Television news of course does not simply report what is going on in the world in a neutral and unbiased manner; it transforms it. The BBC was, I think it’s fair to say, pro-Barack Obama. Perhaps it was right to be so, because so was the rest of the world, from what we could gather from the, uh, television news. No report is free from bias — in tone, or story selection, on what is left in and what is left out. I think it’s also fair to say that the BBC, in its reportage, has been biased against Robert Mugabe (to the extent that it is barred from the country), has been biased against the Taleban in Afghanistan (although it was initially quite pro) and certainly biased against the current regimes in North Korea, Burma and Russia. It was partisan in the Ukrainian elections of a couple of years ago. In a more obviously contentious manner it seems to be rigorously pro-Hamas and, in the recent presidential election, openly pro-Obama and anti-McCain. Both of these positions were arrived at more by a sort of naive, humane sentimentality than outright leftist bias, I would argue. But arrived at, somehow, they undoubtedly were. Partisan they undoubtedly were. Please, argue among yourselves as to whether the bias was right or wrong.

The ‘credit crunch’ has also been heavily reported by the BBC, as it has by all media worth the name. You will remember that at one point in the late summer the Corporation’s business correspondent, the extraordinarily camp Robert Peston, was fingered by the Association of British Banks, which seemed to wish him to be prosecuted for having done what journalists are supposed to do and found out lots of new stories about what the banks were up to, the implication being that Peston had been ‘fed’ stories to the detriment of the economy and in contravention of an assumed confidentiality. Rightly, Peston was exonerated and the barefaced cheek of the banks held up to public ridicule. After all, it was largely they, not some diligent and well-connected journalist, who had buggered up the economy. But still, the media’s involvement with our current financial crisis deserves a bit more in the way of scrutiny — not because of people like Peston, finding stuff out and then reporting it, but in a more general sense. And that brings me to two propositions, neither of which you may agree with.

First, that the financial crisis has been deepest in those countries in which there is a strong and rapacious media — the UK, USA and Iceland, among others — and undoubtedly worsened as a direct result of relentlessly baleful headlines. And secondly, by corollary, that the government, via both Margaret Beckett and Baroness Vadera, was right in the last week or two to suggest that the housing market was showing signs of recovery and that ‘green shoots’ could be espied within the financial sector. I am not saying that they were correct — that those green shoots or signs of recovery were actually existent — merely that they were right to have planted such a suggestion in the fevered minds of the world.

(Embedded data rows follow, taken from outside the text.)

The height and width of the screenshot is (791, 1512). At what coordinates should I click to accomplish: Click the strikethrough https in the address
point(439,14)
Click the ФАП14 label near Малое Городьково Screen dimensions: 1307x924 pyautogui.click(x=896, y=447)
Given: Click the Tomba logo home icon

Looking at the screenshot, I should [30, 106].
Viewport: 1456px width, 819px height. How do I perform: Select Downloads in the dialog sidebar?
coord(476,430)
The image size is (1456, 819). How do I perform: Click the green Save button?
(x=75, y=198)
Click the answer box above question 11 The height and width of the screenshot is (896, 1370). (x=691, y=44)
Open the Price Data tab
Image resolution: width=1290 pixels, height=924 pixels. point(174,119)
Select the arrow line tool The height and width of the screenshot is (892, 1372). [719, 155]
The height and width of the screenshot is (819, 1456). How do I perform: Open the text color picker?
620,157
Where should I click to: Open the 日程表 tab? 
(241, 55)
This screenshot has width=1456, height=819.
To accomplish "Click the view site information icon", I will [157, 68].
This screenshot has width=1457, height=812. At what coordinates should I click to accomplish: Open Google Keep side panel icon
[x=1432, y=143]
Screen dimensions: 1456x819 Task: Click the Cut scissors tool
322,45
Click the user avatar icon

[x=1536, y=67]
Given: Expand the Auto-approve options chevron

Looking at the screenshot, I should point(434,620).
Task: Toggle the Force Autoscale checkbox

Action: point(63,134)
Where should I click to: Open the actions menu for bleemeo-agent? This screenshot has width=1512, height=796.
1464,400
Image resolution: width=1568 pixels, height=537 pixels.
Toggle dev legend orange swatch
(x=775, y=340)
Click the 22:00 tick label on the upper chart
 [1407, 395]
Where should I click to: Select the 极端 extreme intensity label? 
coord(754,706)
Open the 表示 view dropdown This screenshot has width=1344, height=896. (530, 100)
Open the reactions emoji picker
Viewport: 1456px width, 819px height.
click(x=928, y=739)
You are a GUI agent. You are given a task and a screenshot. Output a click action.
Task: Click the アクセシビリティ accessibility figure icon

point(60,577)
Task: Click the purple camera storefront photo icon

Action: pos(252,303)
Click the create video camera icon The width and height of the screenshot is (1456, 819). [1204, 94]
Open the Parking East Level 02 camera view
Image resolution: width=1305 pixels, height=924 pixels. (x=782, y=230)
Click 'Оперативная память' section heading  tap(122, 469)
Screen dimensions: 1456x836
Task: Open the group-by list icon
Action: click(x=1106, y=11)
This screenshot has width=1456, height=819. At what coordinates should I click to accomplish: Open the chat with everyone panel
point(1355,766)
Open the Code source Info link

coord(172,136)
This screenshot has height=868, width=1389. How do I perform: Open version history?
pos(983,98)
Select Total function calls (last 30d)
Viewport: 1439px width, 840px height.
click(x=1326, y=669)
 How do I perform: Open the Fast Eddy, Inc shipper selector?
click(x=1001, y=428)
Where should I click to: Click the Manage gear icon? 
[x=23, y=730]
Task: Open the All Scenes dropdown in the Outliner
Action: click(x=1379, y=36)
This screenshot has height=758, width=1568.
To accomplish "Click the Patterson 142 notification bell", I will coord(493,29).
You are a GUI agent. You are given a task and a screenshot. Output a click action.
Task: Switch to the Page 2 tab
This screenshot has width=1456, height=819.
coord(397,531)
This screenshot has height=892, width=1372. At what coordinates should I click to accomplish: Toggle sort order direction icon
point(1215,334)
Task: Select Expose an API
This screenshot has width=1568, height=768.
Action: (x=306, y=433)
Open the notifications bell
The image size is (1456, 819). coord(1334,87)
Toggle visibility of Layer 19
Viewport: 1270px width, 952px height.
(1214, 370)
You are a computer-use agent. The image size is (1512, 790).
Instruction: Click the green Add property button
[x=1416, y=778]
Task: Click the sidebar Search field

My first proposition seems almost incontestable. As we have learned of late, if we ever didn’t know it, high finance is smoke and mirrors; a question of fragile confidence founded upon gossip, rumour, guesswork and suggestion. It is about as scientific an endeavour as the final voting for Strictly Come Dancing; endlessly and hopelessly suggestible. At the same time, there is nothing the media like more than armageddon and annihilation — it is, after all, the story to beat all stories. The banks collapse and the media help them on their way by talking up the most dire of prognoses for our economy. The worst-case scenario suddenly becomes accepted as a likelihood. There is a truism: if we think the economy is fine and display our belief through investment, then the economy will be pretty much fine in the end. However, if every redundancy is front-page news — no matter how incompetent and bereft the companies announcing them might be — and every hole into which we seem to sink dug deeper still by those reporting it, then the economy will continue to sink, almost ad infinitum. Tomorrow you will turn on the news and learn of more misery; a slight drop of the pound against the euro, whereas a similar move in the other direction would merit scarcely a sentence. And so on. There was a poll carried out back in the summer of 2008, in which almost one quarter of British people thought that the ‘credit crunch’ was entirely a media confection, a crisis whipped up to fill the blank pages. A little later the notion of the media being ‘responsible’ for the credit crunch became an urban myth. It is not quite so simple as that, nor quite so stark — but you would not bet against the media having been critically influential, given the ectoplasmic nature of city confidence.

Which is why Baroness Vadera, a government minister with responsibility for competition and small businesses, may have been on the right track when she said — in a heavily qualified response to a question, replete with all manner of caveats — that she had seen one or two ‘green shoots’ in the economy. Perhaps she has, perhaps she hasn’t — either way, the media storm which consequently engulfed her seemed almost surreal. Shoving suitably qualified optimism into the system seems to me not merely a reasonable thing to do, but a responsible thing to do.

Which was what Old Ma Beckett did when she announced that she believed we were at the bottom of the property slump and that, by implication, prices would henceforth rise. The government was already worrying about the next property boom, she suggested. Well, so it should. By my reckoning house prices have not fallen nearly enough — give it another 20 or 30 per cent drop and the average propert y in the UK will cost about what it does in France. Further, the government has — again rightly — long bemoaned the unaffordability of housing for the bottom quartile of income earners. Why not, then, worry about what will happen when the housing market kicks off again? And once more there is the question of confidence: if you say loudly enough every day that property is a good investment and house prices will rise, sooner or later they will indeed rise. It is a simple case of cause and effect. This seems to me so obvious it is almost axiomatic.

In short: talk the economy up and it will begin to recover. This doesn’t seem to me a hugely controversial thesis.